What is MongoDB?
MongoDB is a document-oriented database that uses the C++ programming language. It differs from relational databases in that objects are stored in documents as opposed to tables. All data about the same object is found in the same document, which can be as complex as necessary through the use of nested data. MongoDB is innately schemaless, making it a popular choice for projects using large amounts of unstructured data.
History of MongoDB
In 2007 a group of DoubleClick executives founded 10gen. They tried to get a variety of projects off the ground but kept running into scalability problems. After several failures they switched strategies and began work on an easily scalable application stack.
In the early days they simply called their new database “p” for platform, but by 2008 it needed a name. Insiders like to joke that MongoDB got its name from a Blazing Saddles character. DoubleClick do-founder Dwight Merriman admitted that they chose the name from a deck generated by a naming consultant because it meant “big”. Regardless, the name gained popularity as the database did, and in 2013 10gen changed their name to MongoDB, Inc.
- BSON/JSON format
- Load balancing
- Horizontal scaling through Sharding
- Native replication
- Automatic failover
- Supports dynamic queries
- Data duplication
- High availability
The schemaless structure of MongoDB allows users to store a lot of unstructured data (emails, videos, social media posts, etc) and perform complicated operations on it. Since as much as 85% of corporate data is unstructured, that covers a lot of ground.
Because the data is typically stored in one document, MongoDB queries are much faster. Users who create complex relational structures inside their documents may see slower returns, but this is mainly the fault of the user trying to apply the wrong tool for a job.
Another reason for MongoDB’s speed is that it uses sharding to distribute datasets and loads across numerous machines. Data is automatically balanced among the machines to avoid an asymmetric load. Sharding bypasses physical limitations of a single machine for faster, more complex operations. It’s also the secret behind MongoDB’s scalability: users can increase capacity by simply adding machines.

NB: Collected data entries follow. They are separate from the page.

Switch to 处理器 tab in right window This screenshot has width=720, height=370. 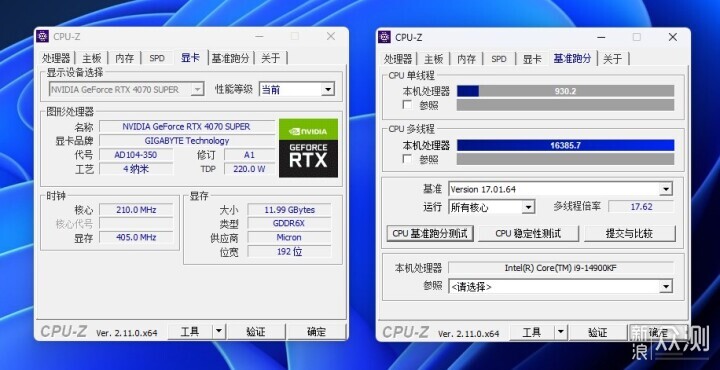[x=398, y=59]
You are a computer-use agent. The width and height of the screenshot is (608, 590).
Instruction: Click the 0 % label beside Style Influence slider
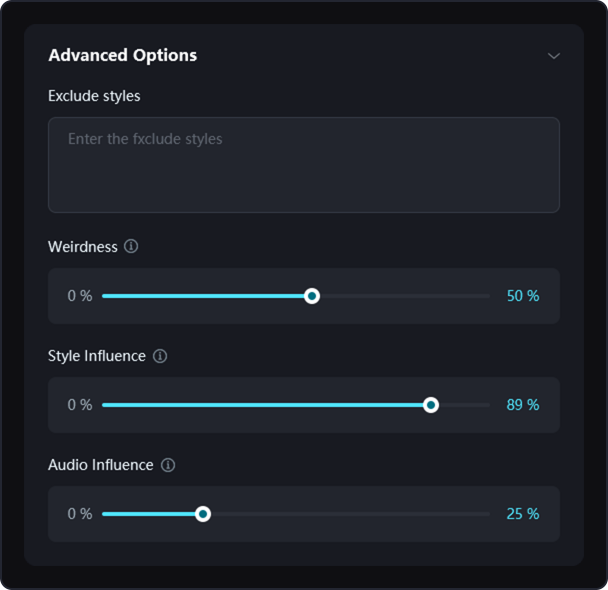(80, 405)
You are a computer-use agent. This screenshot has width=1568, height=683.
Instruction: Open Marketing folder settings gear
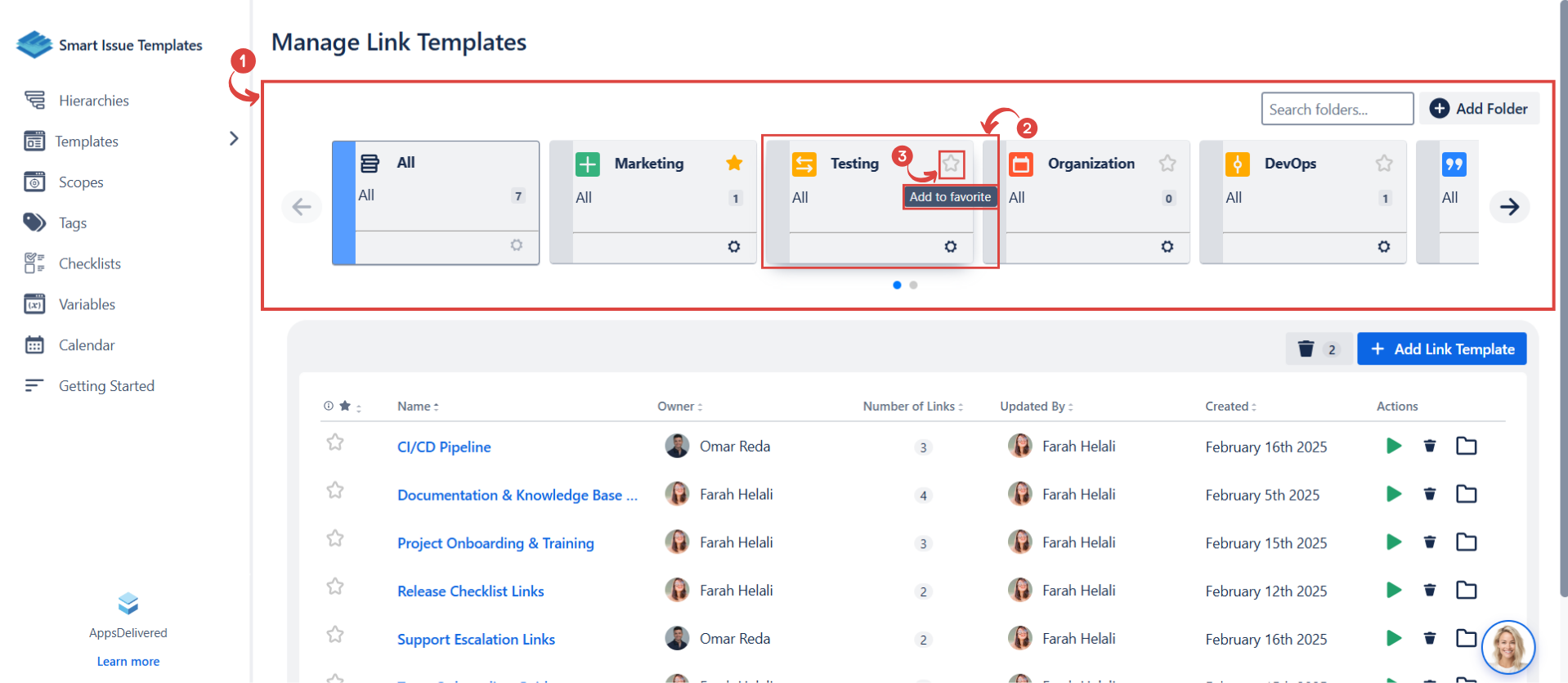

MongoDB doesn’t support ACID transactions above the document level. That makes it less than ideal as a structure for applications “requiring multi-object commits with rollback”. MongoDB is not the best choice for accounting software or any other write-heavy application. (It does shine when an application is read-heavy, though.)
MongoDB has no native data validation; the user is entirely responsible for data integrity. Difficulty managing this has led to data loss scenarios for users without robust maintenance practices. In fact, maintenance in general is more demanding with MongoDB.
Real Life Applications
- Metlife, the insurance provider, uses MongoDB to compile millions of customer policies.
- MongoDB powers Scratchpad, Expedia’s innovative multi-platform travel planner.
- Cisco uses MongoDB to power its collaborative workspace.
MongoDB is currently ranked fifth among 330 database management systems. It’s capacity to handle unstructured data and lower infrastructure overhead have won it many loyal adherents. CEO Dev Ittycheria announced expansion into Europe, Asia, and Latin America this year, aiming to take market share from competitor Oracle.
However, Microsoft’s DocumentDB (now CosmosDB) has made a play for MongoDB’s customer base by offering support for their wire protocol. CosmosDB is too new to assess how many customers will be tempted by that; many clients prefer MongoDB as a more thoroughly-tested database.